Switch-Assistant Loss Recovery for RDMA Transport Control
Qingkai Meng,Yiran Zhang,Shan Zhang,Zhiyuan Wang,Tong Zhang,Hongbin Luo,Fengyuan Ren
DOI: https://doi.org/10.1109/tnet.2023.3336661
2024-01-01
Abstract:RoCEv2 (RDMA over Converged Ethernet version 2) is the canonical method for deploying RDMA in Ethernet-based datacenters. Traditionally, RoCEv2 runs over the lossless network which is in turn achieved by enabling Priority Flow Control (PFC) within the network. However, as the scale of the datacenter increases, PFC’s side effects, such as head-of-line blocking, congestion spreading, and pause frame storm, are amplified. Datacenter operators can no longer tolerate these problems. In hence, they are seeking PFC alternatives for RDMA networks. Rather than aiming at the lossless RDMA network, we instead handle packet loss effectively to support RDMA over Ethernet. In this paper, we propose Switch-assistant Loss Recovery (SLR), a switch building block to enhance RoCEv2’s loss recovery. Specifically, SLR-enabled switches send loss notifications to request fast retransmissions.
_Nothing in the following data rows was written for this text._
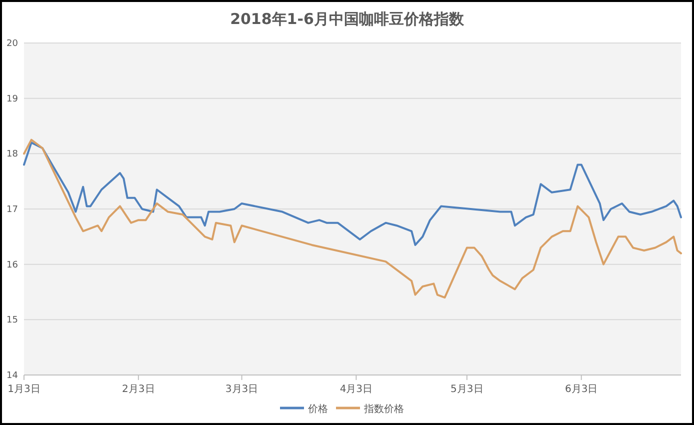 The height and width of the screenshot is (425, 694). Describe the element at coordinates (12, 376) in the screenshot. I see `y-tick-label: 14` at that location.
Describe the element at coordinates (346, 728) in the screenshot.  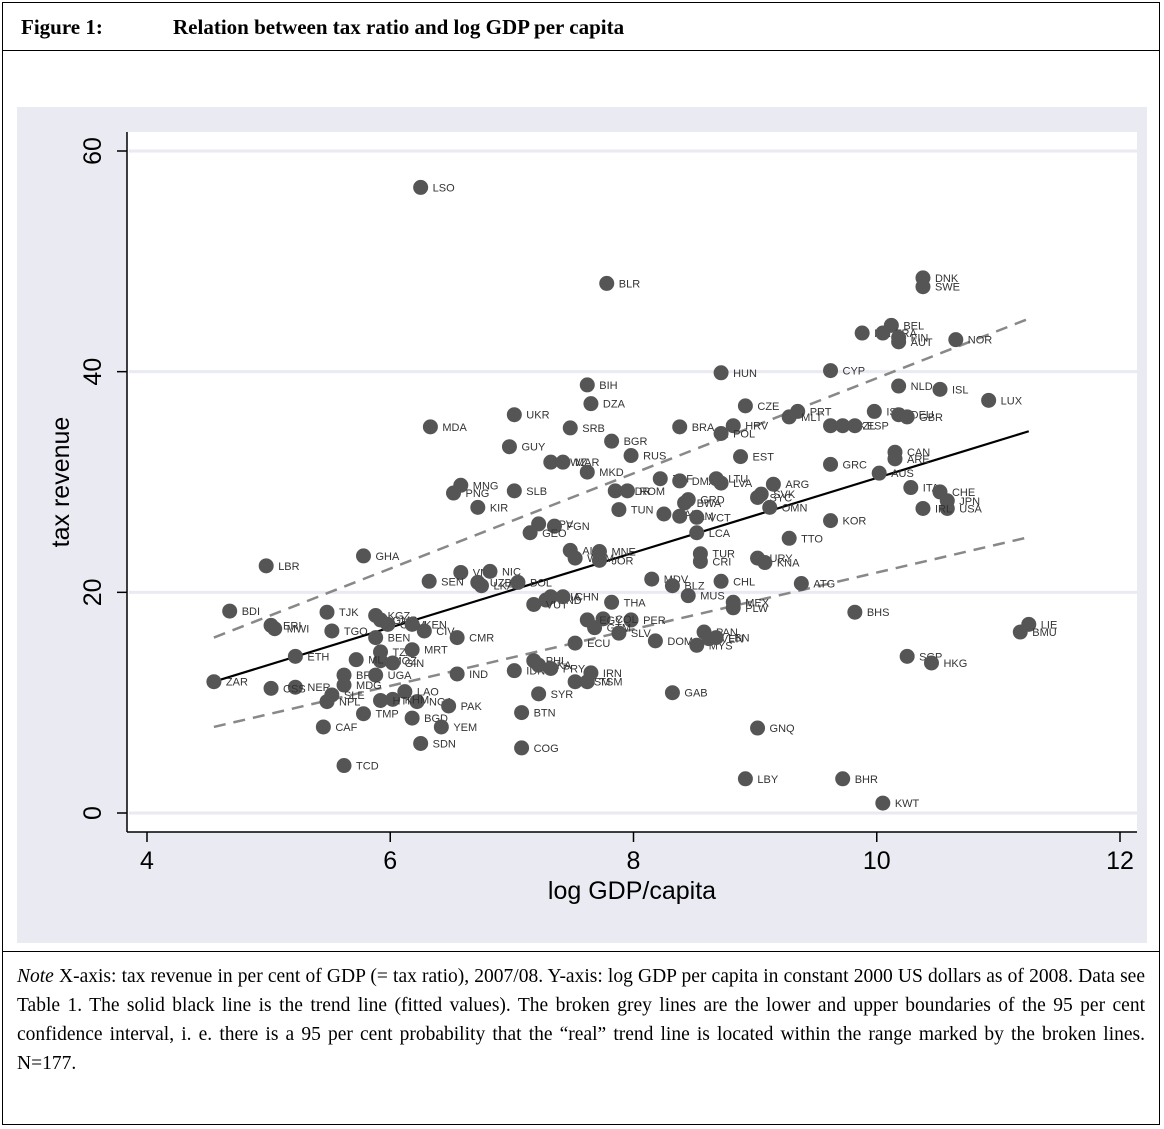
I see `point-label-caf: CAF` at that location.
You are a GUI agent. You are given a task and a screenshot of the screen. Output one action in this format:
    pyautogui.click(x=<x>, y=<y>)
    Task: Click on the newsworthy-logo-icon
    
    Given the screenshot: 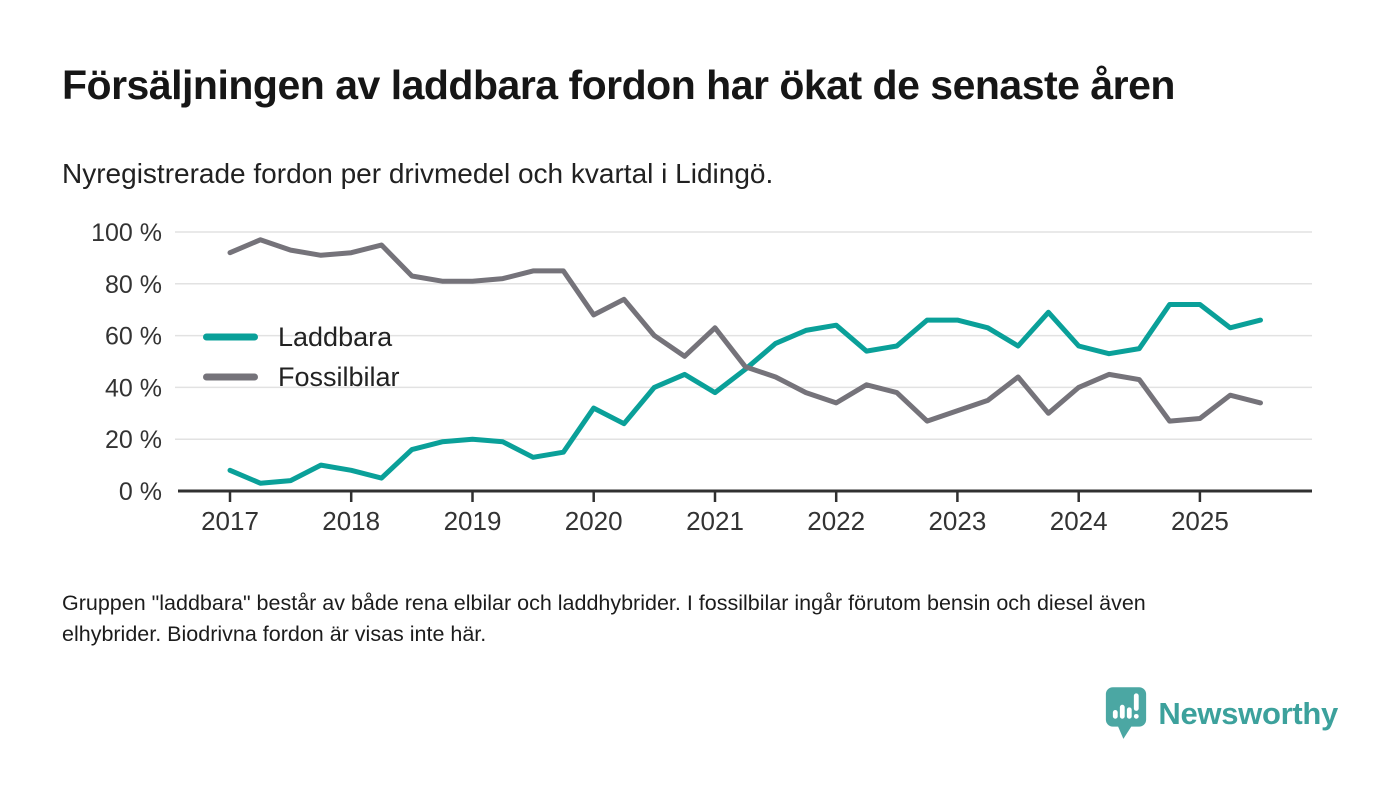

To cooperate with go-back-N retransmission, SLR generates loss notifications only when expected packets ( i.e. , in-order packets expected by receivers) are dropped and then filters out unexpected packets, which can avoid timeouts and prevent exacerbating congestion. Further, we adapt SLR to multi-bottleneck scenarios by inferring expected packets among multiple switch views. We implement SLR prototypes on commodity programmable switches. Evaluations show that SLR reduces the 99.9th-percentile FCT slowdown by up to 21.6 $\times$ compared to PFC and other state-of-the-arts.